DIRECTIONS FOR THIS TASK – Copy out the records below word for word, from the line with "The height and width of the screenshot is (523, 834)." up to and including the line with "pos(115,26)".
----------
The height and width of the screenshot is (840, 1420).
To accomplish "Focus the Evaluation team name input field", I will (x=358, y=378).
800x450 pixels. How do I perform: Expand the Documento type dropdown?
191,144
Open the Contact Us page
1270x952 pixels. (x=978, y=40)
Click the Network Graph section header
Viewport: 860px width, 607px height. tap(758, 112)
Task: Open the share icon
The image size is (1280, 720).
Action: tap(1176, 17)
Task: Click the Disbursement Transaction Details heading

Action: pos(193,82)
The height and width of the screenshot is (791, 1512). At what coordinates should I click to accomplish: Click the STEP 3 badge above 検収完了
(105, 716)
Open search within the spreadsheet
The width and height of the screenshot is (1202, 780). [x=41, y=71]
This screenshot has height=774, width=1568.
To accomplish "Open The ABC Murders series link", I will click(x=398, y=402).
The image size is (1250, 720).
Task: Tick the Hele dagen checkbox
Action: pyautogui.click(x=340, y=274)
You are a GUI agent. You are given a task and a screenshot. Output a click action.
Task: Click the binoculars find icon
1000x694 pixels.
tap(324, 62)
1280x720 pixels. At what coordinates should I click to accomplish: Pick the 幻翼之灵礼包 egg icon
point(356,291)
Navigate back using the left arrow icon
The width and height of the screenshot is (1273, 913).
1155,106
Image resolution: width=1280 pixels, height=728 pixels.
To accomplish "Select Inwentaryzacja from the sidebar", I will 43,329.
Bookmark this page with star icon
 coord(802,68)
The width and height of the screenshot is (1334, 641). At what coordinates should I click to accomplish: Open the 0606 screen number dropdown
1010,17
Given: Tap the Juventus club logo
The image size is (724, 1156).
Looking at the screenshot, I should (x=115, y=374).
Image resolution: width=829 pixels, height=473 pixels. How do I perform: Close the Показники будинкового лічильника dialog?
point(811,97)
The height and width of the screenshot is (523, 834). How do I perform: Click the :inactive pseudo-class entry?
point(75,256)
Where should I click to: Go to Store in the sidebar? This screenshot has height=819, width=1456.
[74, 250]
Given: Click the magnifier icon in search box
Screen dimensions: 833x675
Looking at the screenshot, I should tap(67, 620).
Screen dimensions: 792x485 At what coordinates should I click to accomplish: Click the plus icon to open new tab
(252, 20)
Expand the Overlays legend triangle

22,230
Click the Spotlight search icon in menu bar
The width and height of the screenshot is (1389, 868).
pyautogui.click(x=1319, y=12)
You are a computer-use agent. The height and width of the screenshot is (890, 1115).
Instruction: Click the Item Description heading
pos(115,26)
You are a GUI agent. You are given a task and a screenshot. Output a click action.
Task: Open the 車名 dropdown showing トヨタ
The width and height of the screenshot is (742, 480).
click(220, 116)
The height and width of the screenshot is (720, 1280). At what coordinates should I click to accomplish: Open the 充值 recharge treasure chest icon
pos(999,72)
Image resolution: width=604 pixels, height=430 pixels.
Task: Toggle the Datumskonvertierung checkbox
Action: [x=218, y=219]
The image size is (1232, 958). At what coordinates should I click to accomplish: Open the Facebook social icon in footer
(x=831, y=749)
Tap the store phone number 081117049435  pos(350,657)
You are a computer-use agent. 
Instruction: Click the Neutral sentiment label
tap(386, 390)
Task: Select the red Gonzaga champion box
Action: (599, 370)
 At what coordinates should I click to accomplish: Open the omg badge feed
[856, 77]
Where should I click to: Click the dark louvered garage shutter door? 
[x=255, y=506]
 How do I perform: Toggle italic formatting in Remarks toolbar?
----------
SOLUTION TO THIS PROBLEM –
The height and width of the screenshot is (523, 834). How do I perform: Click the :inactive pseudo-class entry?
point(75,256)
Where should I click to: Go to Store in the sidebar? This screenshot has height=819, width=1456.
[74, 250]
Given: Click the magnifier icon in search box
Screen dimensions: 833x675
Looking at the screenshot, I should tap(67, 620).
Screen dimensions: 792x485 At what coordinates should I click to accomplish: Click the plus icon to open new tab
(252, 20)
Expand the Overlays legend triangle

22,230
Click the Spotlight search icon in menu bar
The width and height of the screenshot is (1389, 868).
pyautogui.click(x=1319, y=12)
You are a computer-use agent. The height and width of the screenshot is (890, 1115).
Instruction: Click the Item Description heading
pos(115,26)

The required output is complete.